I got in the car and we were about half of the way home when Dad looked over at me and told me "Jim Henson died today." I thought he was kidding. Surely, it couldn't be true. Dad's brother, Larry, a doctor in Birmingham, had heard a news report and called to tell my father. And my father wanted to be the one to tell me this news. Which was, and still is, his way. Because he knew the impact that news would have. He was right.

People called the house that night to ask my parents if I was alright. I mainly sat glued in front of the television watching every news report or entertainment magazine show that ran clips of Jim's work. In a sort of ironic way, I saw more of Jim's work because of his death than I did when he was alive. The Muppet Show, though still barely in production when I was small, only aired in re-runs on a UHF station, which ran them at 5:30 on Saturday mornings. I saw Fraggle Rock during the weeks of summer vacation when I'd go visit my grandparents in Birmingham. By some cable company fluke, they got HBO, which meant I usually got to see two weekly broadcasts of Fraggles, which my grandfather called "Fried Frogs."

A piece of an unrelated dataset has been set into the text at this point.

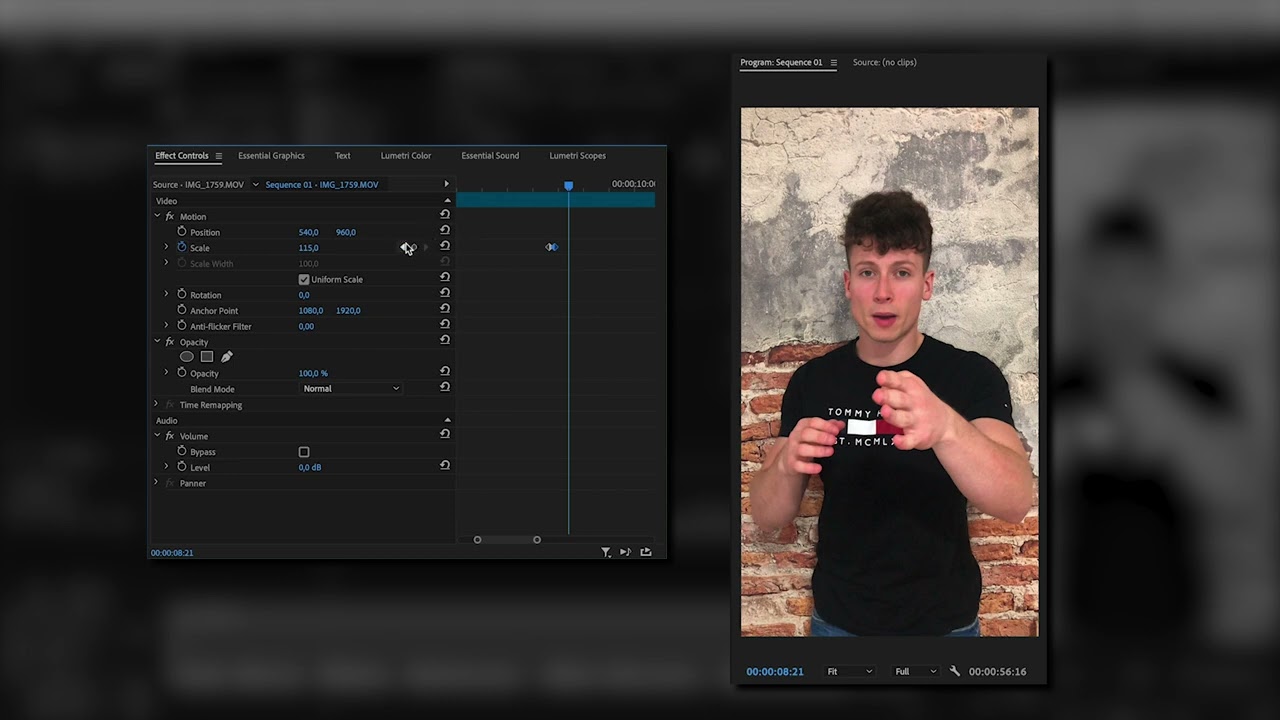Toggle the stopwatch on the Rotation property
Viewport: 1280px width, 720px height.
[181, 294]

Going to school the next day was hard. I had very sympathetic teachers. And some very inconsiderate classmates who only wanted to know if I had cried. To a normal 7th grader, the Muppets weren't supposed to matter much, they were kid stuff. They were watching the A-Team (as was I) and sneaking into movies they were too young to be allowed. And Jim Henson certainly wasn't someone they'd paid much attention to. But he was my hero. His work inspired me to never let go of my imagination. It allowed me to gain a bigger sense of the world around me. I was not locked into life in a small Alabama town. My imagination and puppetry were vehicles to a way out. I can't say that my classmates didn't have an effect of me. But I can't begrudge them now, either. They just didn't get it. Thank God my teacher's did. Many of them encouraged and supported me as I started the journey of becoming a puppeteer, following the call of a dreamer in the footsteps of a man I revered.

A year ago, a friend of mine told me he had a gift for me but didn't want to tell me what it was. An envelope arrived by mail, about the size of a CD jewel case. I opened it and saw the label: "Jim Henson Memorial Service." Well, I didn't rush right over to the DVD player and pop it in. I felt strange, a bit uncomfortable holding that disc in my hand. I felt like I was holding something that was very private and to watch it would make me a voyeur. I also knew it wasn't going to be light watching. One night, when I had no commitments or other distractions, I watched it. Unknowingly, my friend had allowed me to do something that I had not allowed myself at 13 to do: I cried and I mourned the loss of a man who meant so much to me, despite the fact that I'd never met him. I was able to grieve. Granted there were many more layers of life added on that made the experience all the more poignant, but the essence of that teenage boy I used to be found a safe place to let go.

Were it not for Jim Henson, who knows what I would have become. But because of him, I am a puppeteer who has devoted a young lifetime to following his dream, making friends and having adventures that often feel beyond real. To inspire, to entertain, to imagine and create: these are the lessons Jim taught me.


  1. This was a very powerful post - you've encapsulated much of the emotion that I have when it comes to making and enjoying puppets. Thanks for communicating that. I was older when I got into puppets, but Jim Henson and his legacy was always a huge part of my life and my imagination growing up - so, thanks for that!